By Craig Moyer - Western Washington University
December 02, 2014
Our first Jason dive (J2-797) was to the Southern Mariana Back-arc spreading center, also known as the Malaguana-Gadao Ridge.
The name of this ridge refers to a Chamorro (the native Polynesians on Guam) legend about a contest of strength between two chiefs (Malaguana and Gadao) when they both jumped into a canoe and began paddling in opposite directions and, much like the two pull-apart geologic plates on either side of this ridge, the canoe separated.

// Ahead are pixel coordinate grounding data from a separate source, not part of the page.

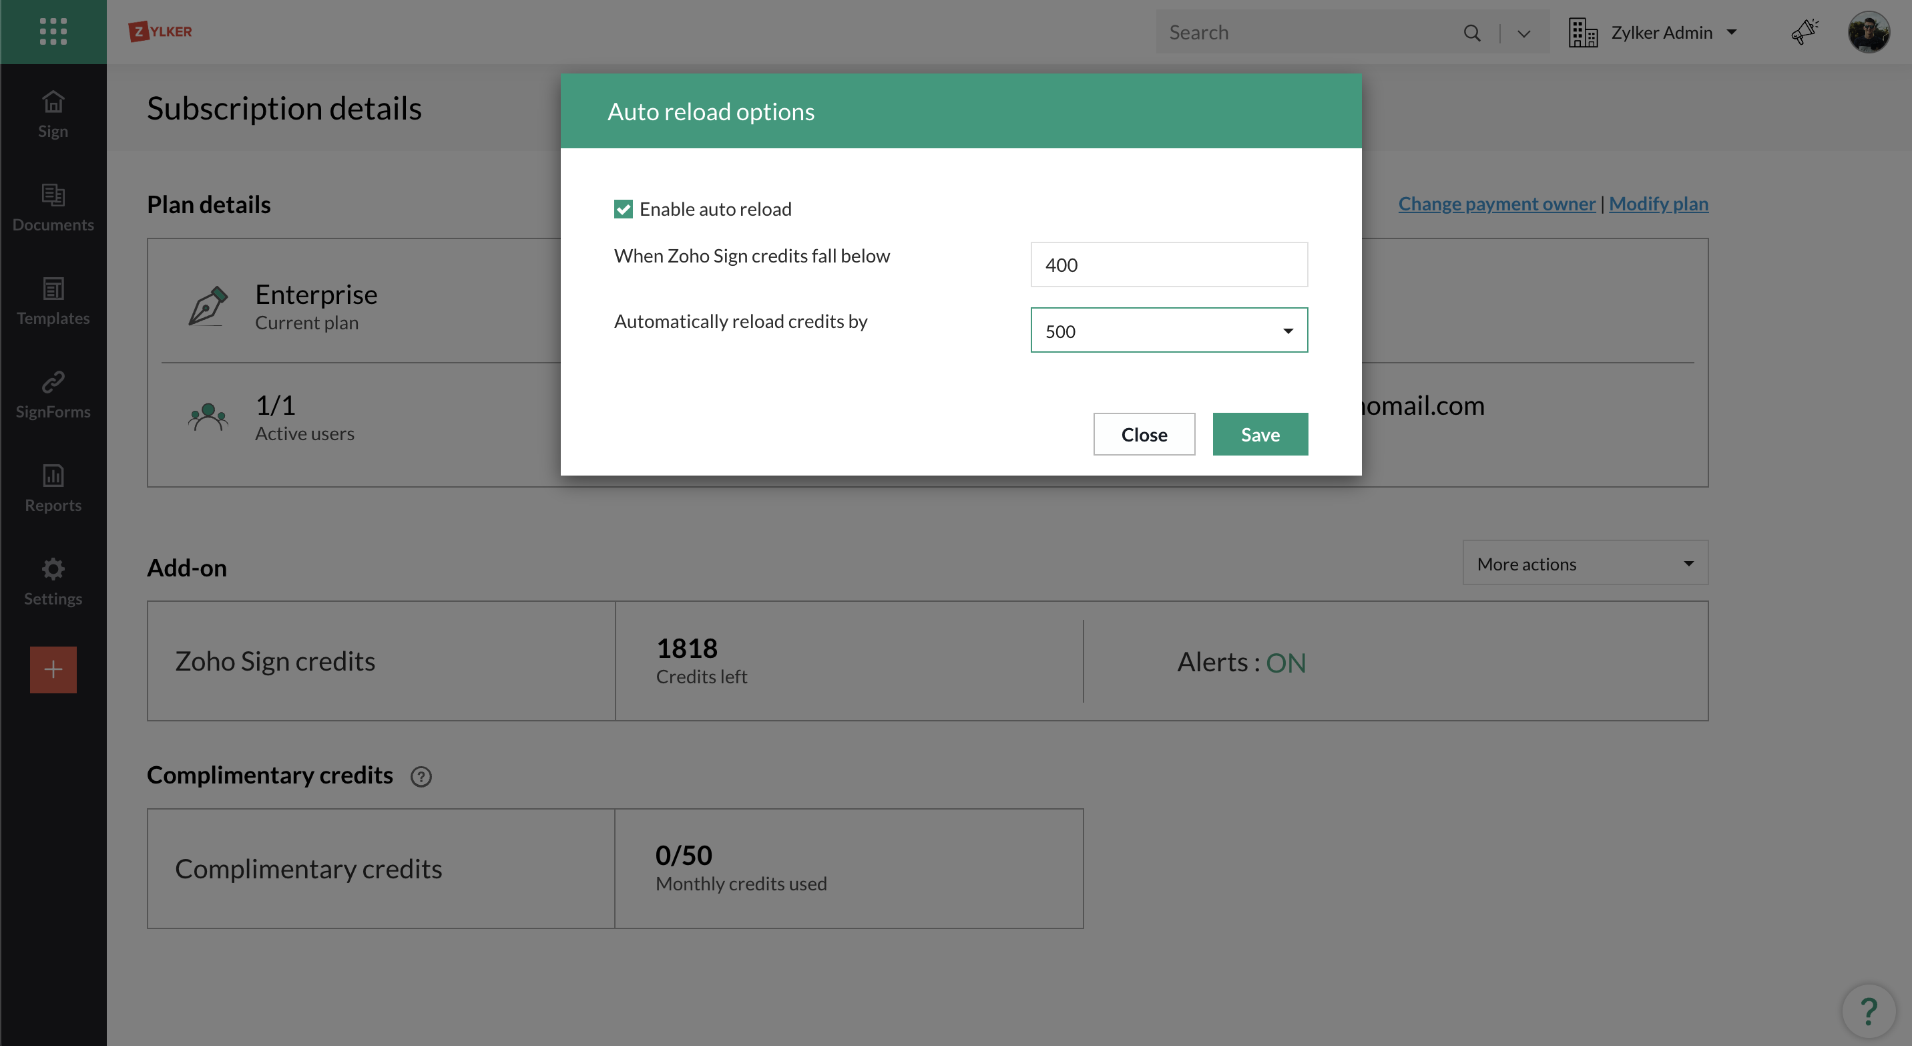Expand the reload credits 500 dropdown

[1168, 330]
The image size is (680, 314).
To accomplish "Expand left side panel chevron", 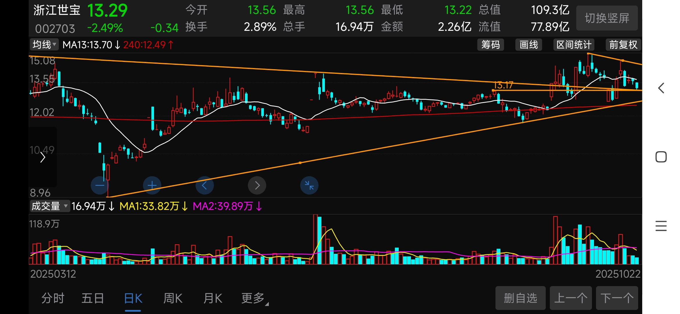I will click(x=43, y=157).
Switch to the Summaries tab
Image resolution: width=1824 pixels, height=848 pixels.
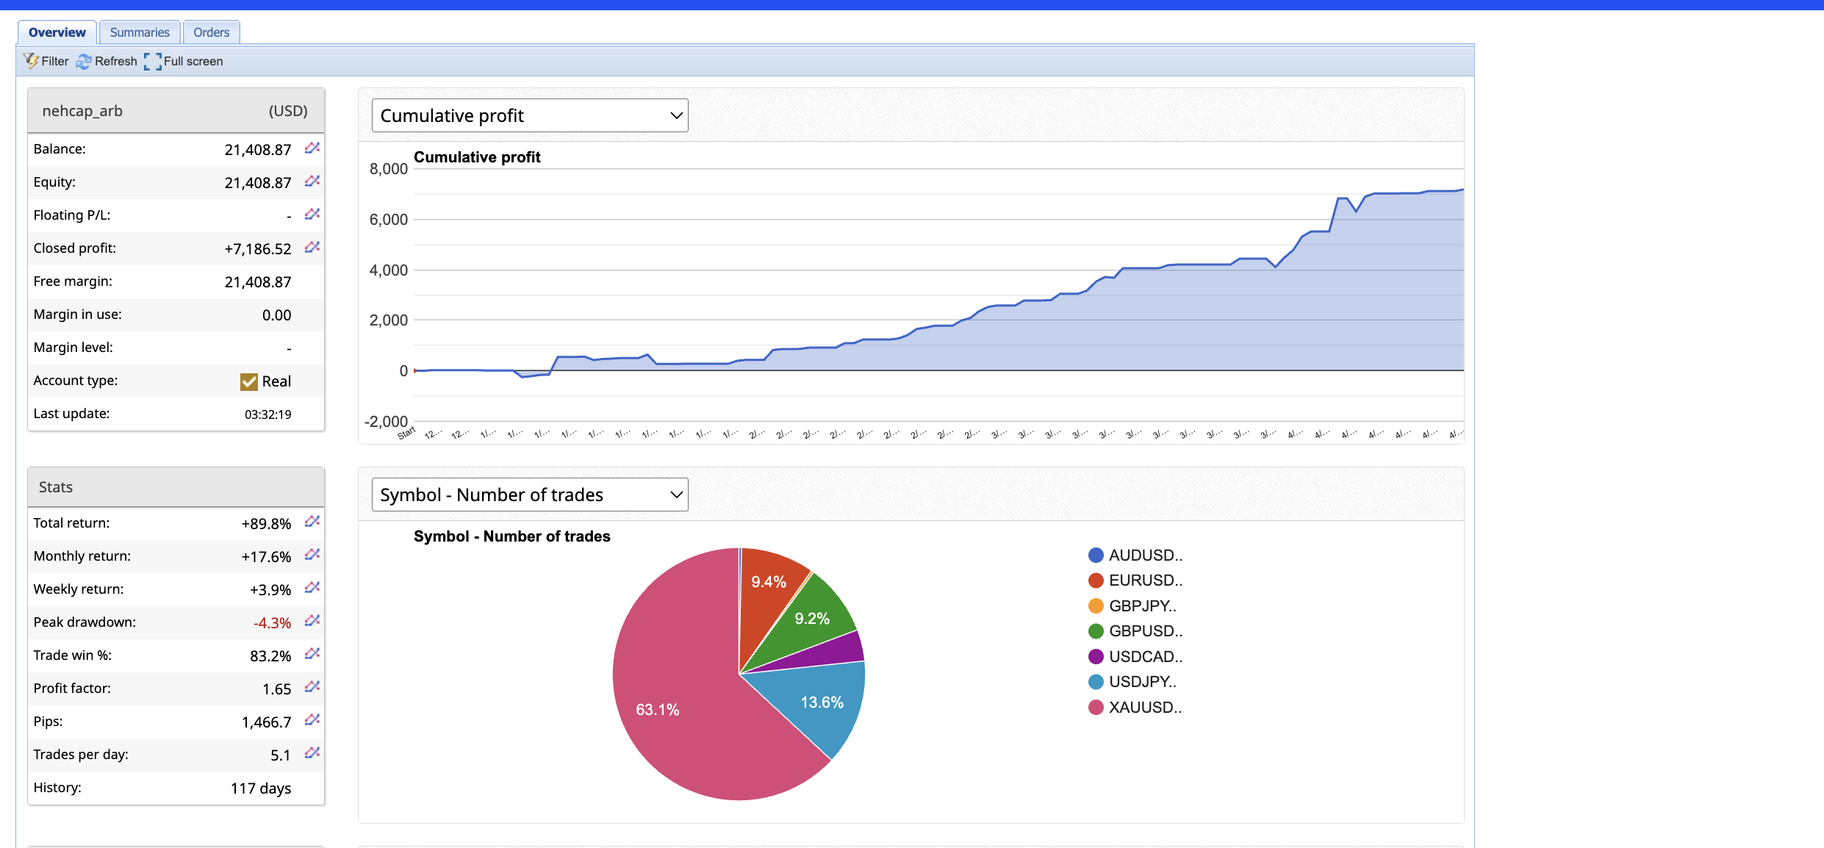[140, 32]
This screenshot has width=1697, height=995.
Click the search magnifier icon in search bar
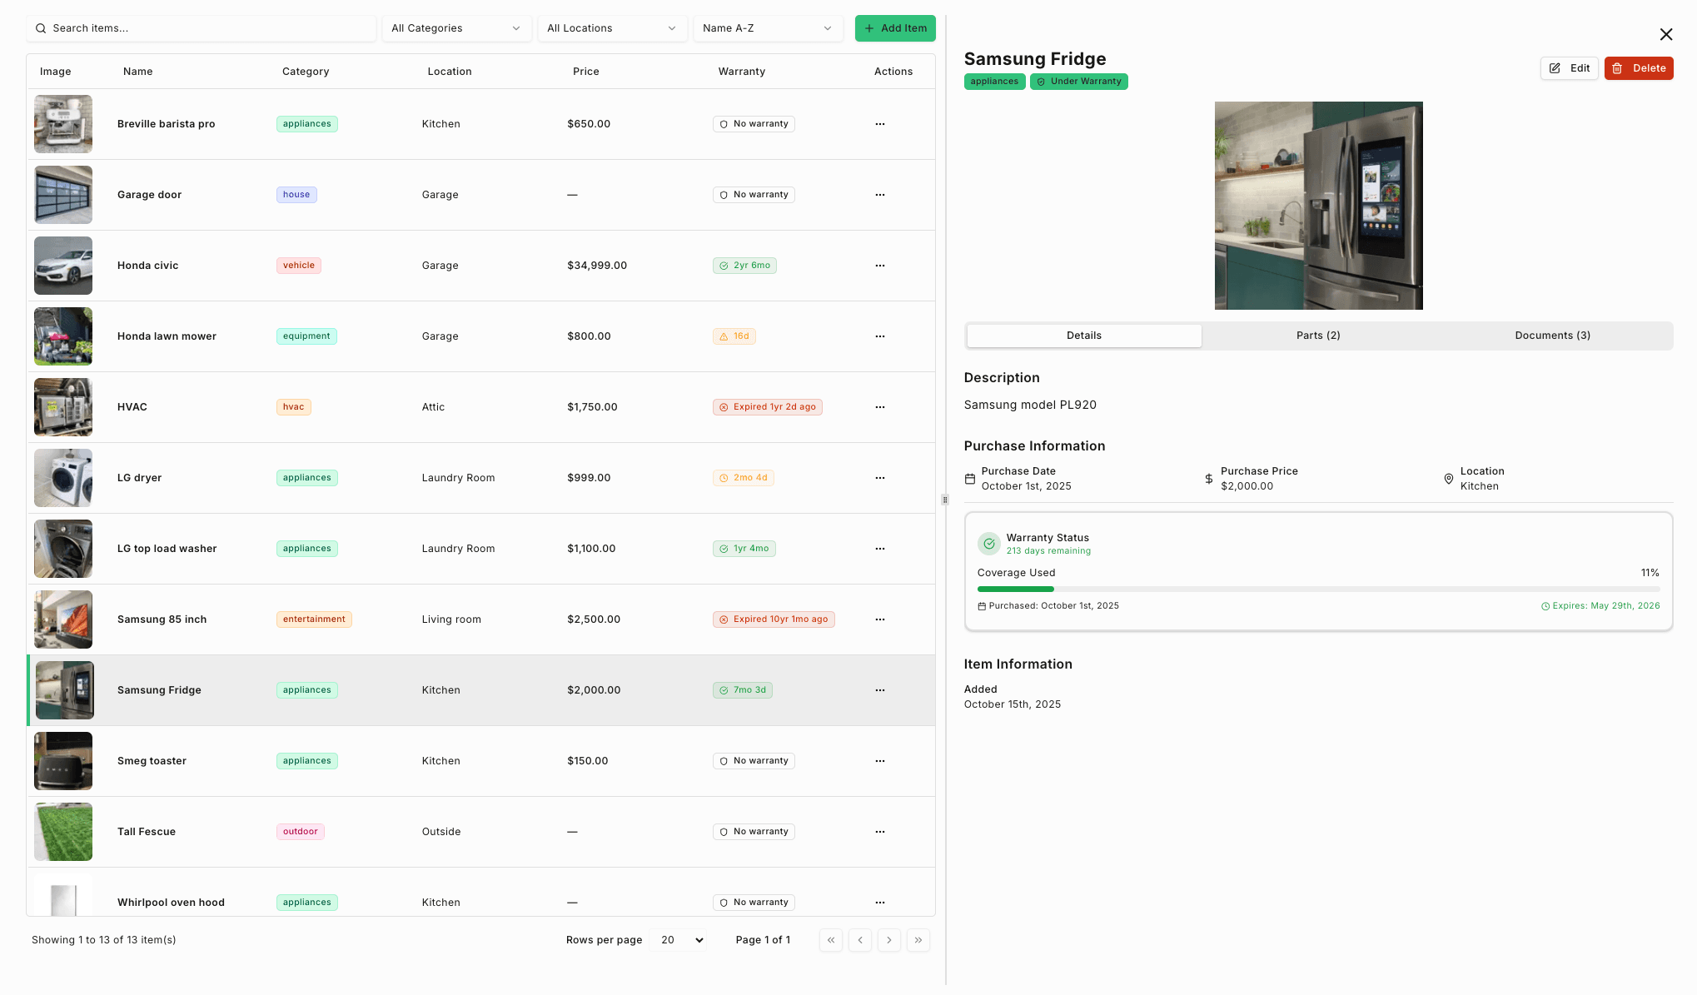click(41, 27)
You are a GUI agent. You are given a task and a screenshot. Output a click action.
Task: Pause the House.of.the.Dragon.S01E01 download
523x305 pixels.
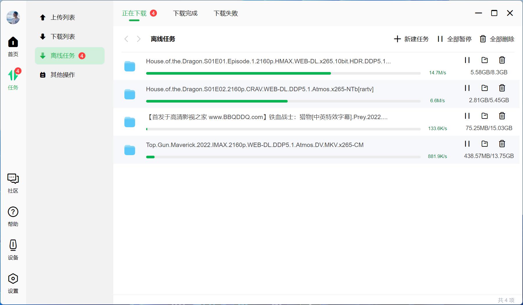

We began our dive at a vent site atop this ridge discovered in 2003 by Patty Fryer and Geoff Wheat known as Snail Vent, named after the rather large deep-sea vent snails (Phymorhynchus and Alviniconcha species) that occur there. There are also large patches of iron-based microbial mats, which was the primary reason behind our interest in this site. We collected vent fluid and microbiology samples as well as conducted some photo surveys of the area.
Our main sampling tool was the Bio-Mat Sampler, which allows us to collect discrete fine-scale mat samples so that we can analyze the different microbial communities that make their home in these mats. We also use something called a scoop-sampler to directly “scoop up” pieces of still-intact mat so that we can better study the different layers as they naturally occur, much like looking at the different floors in a condominium and seeing who is home.
We also use tools like the Hot Fluid Sampler (aka, the Beast), Gas-tight samplers, and Major water samplers to collect vent effluent to analyze the fluid geochemistry. In that way, we can see what is on the “Metabolic Menu” or in other words what food resources are fueling the chemosynthetic growth of our microbial mats.
Next we were off to our second vent site of interest, a nearly five-kilometer underwater journey to an off-axis vent area called “Urashima” named after the Japanese autonomous underwater vehicle that was mapping plumes in the area and discovered these vents in 2009. This site was then later confirmed with a pair of Shinkai 6500 manned-submersible dives in 2010. This area of venting also supports the growth of extensive iron-based microbial mats scattered around a central smoker known as “Baltan Chimney” that is expelling clear vent fluids in excess of 200°C, or twice that of boiling water at sea level.
While at this site, we discovered two new and very distinctive iron-mat mounds that exhibited diffuse venting. We named one of them “Saipanda Horn,” and we then conducted quite a bit of microbiological and geochemical sampling. The Saipanda is a mythical beast from Saipan that has an orange-yellow horn, just like the color of the mats we found.
To finish off our dive, we conducted a detailed photo survey of the ornate “Baltan, Shar-pen and Eleking Chimney” structures made from iron-sulfide minerals coming out of solution when the hot vent water contacts cold seawater. This chimney structures were over 10 meters tall.
Once the collected samples make it back up to the ship, we then begin to process them by first examining each one under the microscope, which is no small feat on a moving ship at sea. Then we perform a variety of experiments, like the one Sean McAllister is doing to monitor the mat communities’ ability to continue to grow and oxidize iron. Finally, we put some of the mat material into an ultrafreezer, which is very, very cold, to preserve the microorganisms till we rupture their cells and extract DNA and RNA. We do this so we can then perform some additional molecular microbiology techniques, like Heather Fullerton’s metagenomics or Kevin Hager’s DNA fingerprinting, back in the laboratory.